Earl Brand

No: 7; variant: 7[H]

  1. Did you ever hear of good Earl Brand, Aye lally an lilly lally And the king’s daughter of fair Scotland? And the braw knights o Airly
  2. She was scarce fifteen years of age When she came to Earl Brand’s bed. Wi the braw knights o Airly
  3. ‘O Earl Brand, I fain wad see Our grey hounds run over the lea.’ Mang the braw bents o Airly
  4. ‘O,’ says Earl Brand, ‘I’ve nae steads but one, And you shall ride and I shall run.’ Oer the braw heights o Airly
  5. ‘O,’ says the lady, ‘I hae three, And ye shall hae yeer choice for me.’ Of the braw steeds o Airly
  6. So they lap on, and on they rade, Till they came to auld Carle Hood. Oer the braw hills o Airly
  7. Carl Hood’s aye for ill, and he’s no for good, He’s aye for ill, and he’s no for good. Mang the braw hills o Airly
  8. ‘Where hae ye been hunting a’ day, And where have ye stolen this fair may?’ I’ the braw nights sae airly
  9. ‘She is my sick sister dear, New comd home from another sister.’ I the braw nights sae early
  10. ‘O,’ says the lady, ‘if ye love me, Gie him a penny fee and let him gae.’ I the braw nights sae early
  11. He’s gane home to her father’s bower, . . . . . . . . . . .

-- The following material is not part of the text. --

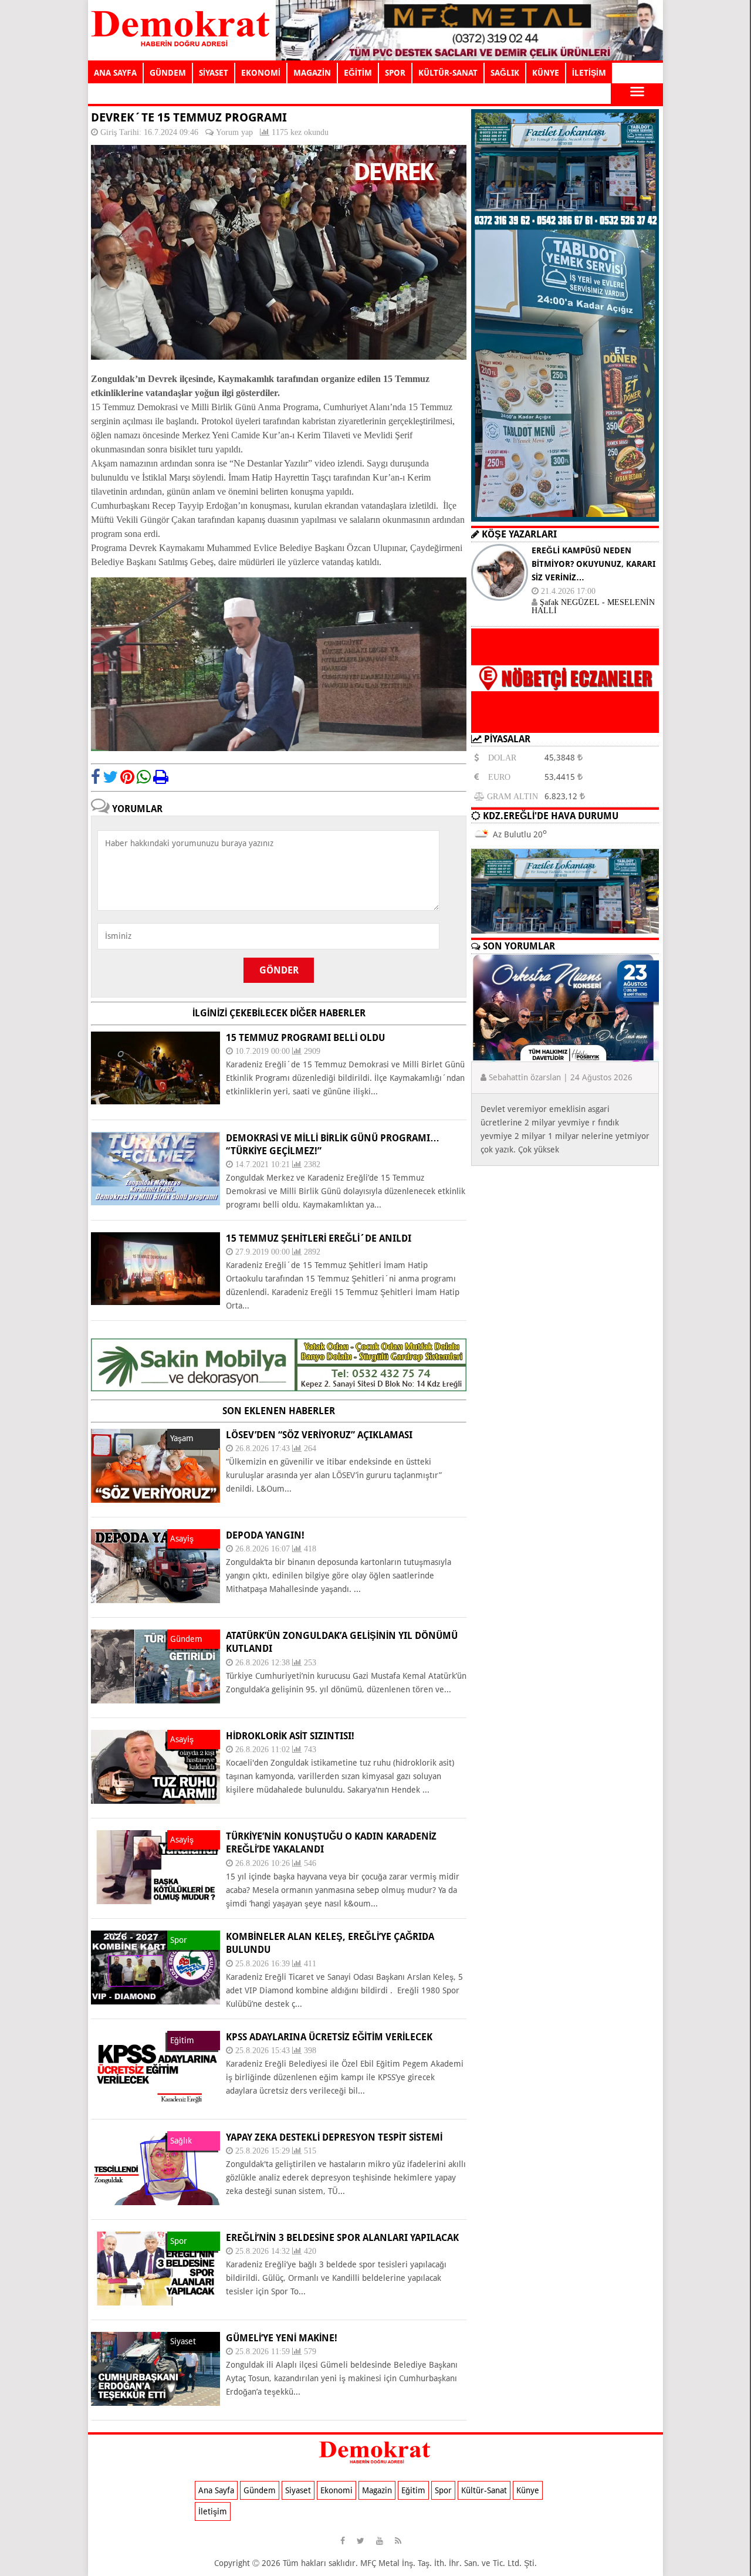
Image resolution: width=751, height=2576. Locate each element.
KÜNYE (545, 72)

  12. ‘Where is the lady o this ha?’ ‘She’s out wi the young maids, playing at the ba.’ I the braw nights so early
  13. ‘No,’ says another, ‘She’s riding oer the moor, And a’ to be Earl Brand’s whore.’ I the braw nights so early
  14. The king mounted fifteen weel armed men, A’ to get Earl Brand taen. I the braw hills so early
  15. The lady looked over her white horse mane: ‘O Earl Brand, we will be taen.’ In the braw hills so early
  16. He says, If they come one by one, Ye’ll no see me so soon taen. In the braw hills so early
  17. So they came every one but one, And he has killd them a’ but ane. In the braw hills so early
  18. And that one came behind his back, And gave Earl Brand a deadly stroke. In the braw nights of Airly
  19. For as sair wounded as he was, He lifted the lady on her horse. In the braw nights so early
  20. ‘O Earl Brand, I see thy heart’s bluid!’ ‘It’s but the shadow of my scarlet robe.’ I the braw nights so early
  21. He came to his mother’s home; . . . . . . . . . . .
  22. She looked out and cryd her son was gone, And a’ for the sake [of] an English loon. . . . . .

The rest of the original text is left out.